Mark Martin
is a dynamo running on gratitude. He can overwhelm you with it. Make you tired of hearing it if you’re not careful — if you don’t understand that gratitude is his life force.
After any race, no matter where he has finished, he no sooner catches his breath than he says into somebody’s microphone, “I’m grateful …”
When Rick Hendrick signed him for this season, I couldn’t quite understand why.
That’s because I didn’t understand gratitude as energy. Had no idea Martin would light up the whole Hendrick Motorsports compound all by himself.
The guy was turning 50, which didn’t seem so much a physical drawback — he’s the all-time leader in fitness fanaticism among NASCAR drivers — as an age for cemented habits, such as steadfast courtesy to others on the track.
Usually when an owner signs a settled driver like that, the boss is hedging his bets for a championship, hiring the steady runner in case the younger hot dogs falter.
But Murphy’s Law has governed Martin’s 21-year quest for a championship, leaving him runner-up four times and finishing in the hunt four more times with no Cup to show for it all.
So had Rick Hendrick gone into the business of handing out last chances to nice guys? Was that it?
Martin’s gift season started as a roller coaster — two engine failures, and then, in the eighth race, at Phoenix, his first win since 2005. And then Talladega slapped Martin down again in another wreck.
Mark Martin and crew chief Alan Gustafson have won four times this season, the most in Sprint Cup.
By the time he got to Darlington in May, Martin had resigned himself again. He said he’d stopped thinking about points altogether and was just driving for the love of all-out driving. He went out and won that race but then reiterated that it was all for the thrill now.

Data entries
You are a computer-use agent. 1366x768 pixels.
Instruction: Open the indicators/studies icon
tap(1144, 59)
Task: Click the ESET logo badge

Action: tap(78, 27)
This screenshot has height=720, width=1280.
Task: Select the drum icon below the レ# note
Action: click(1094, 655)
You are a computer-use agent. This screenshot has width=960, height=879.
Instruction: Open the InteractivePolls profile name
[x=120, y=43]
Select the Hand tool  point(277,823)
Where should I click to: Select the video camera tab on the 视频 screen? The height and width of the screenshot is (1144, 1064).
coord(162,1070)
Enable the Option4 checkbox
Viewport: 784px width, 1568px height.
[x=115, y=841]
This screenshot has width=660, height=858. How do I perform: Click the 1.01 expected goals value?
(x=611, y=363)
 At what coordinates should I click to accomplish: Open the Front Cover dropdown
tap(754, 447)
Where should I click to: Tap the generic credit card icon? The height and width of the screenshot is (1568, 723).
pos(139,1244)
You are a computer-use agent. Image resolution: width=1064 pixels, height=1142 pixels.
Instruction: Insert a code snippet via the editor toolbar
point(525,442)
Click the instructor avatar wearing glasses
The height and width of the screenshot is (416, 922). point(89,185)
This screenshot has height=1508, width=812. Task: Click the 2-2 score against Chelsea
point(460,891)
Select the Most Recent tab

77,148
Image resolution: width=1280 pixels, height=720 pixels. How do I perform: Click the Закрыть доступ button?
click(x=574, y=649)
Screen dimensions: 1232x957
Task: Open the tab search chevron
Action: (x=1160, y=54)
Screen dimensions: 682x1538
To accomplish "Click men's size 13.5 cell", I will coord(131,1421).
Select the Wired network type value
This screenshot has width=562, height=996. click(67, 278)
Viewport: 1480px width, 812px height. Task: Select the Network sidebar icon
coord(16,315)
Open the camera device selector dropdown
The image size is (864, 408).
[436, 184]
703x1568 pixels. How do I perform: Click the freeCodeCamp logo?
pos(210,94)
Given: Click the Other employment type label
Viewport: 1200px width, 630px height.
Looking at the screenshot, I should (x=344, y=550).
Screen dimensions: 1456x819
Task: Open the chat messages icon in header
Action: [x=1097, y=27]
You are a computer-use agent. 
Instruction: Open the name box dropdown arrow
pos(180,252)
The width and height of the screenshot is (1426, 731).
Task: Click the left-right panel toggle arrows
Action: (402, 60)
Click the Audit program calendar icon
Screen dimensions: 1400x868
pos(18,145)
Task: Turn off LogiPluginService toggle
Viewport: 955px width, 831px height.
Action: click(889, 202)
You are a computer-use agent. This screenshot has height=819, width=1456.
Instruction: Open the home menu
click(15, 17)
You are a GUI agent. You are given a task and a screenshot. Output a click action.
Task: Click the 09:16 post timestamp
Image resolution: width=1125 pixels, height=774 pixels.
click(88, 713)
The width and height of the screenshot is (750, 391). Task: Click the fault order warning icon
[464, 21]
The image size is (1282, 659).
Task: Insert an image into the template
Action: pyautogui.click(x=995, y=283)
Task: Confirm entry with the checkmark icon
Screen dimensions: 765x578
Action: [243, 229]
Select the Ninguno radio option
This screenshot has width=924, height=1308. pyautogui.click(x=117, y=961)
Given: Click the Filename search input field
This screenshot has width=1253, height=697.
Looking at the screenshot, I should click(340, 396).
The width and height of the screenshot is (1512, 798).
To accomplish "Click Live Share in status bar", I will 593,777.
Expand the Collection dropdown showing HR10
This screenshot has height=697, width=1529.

### THE REQUEST
In the article about Mark Martin, at which track did he earn his first win since 2005?

### THE REPLY
Phoenix, in the eighth race of the season.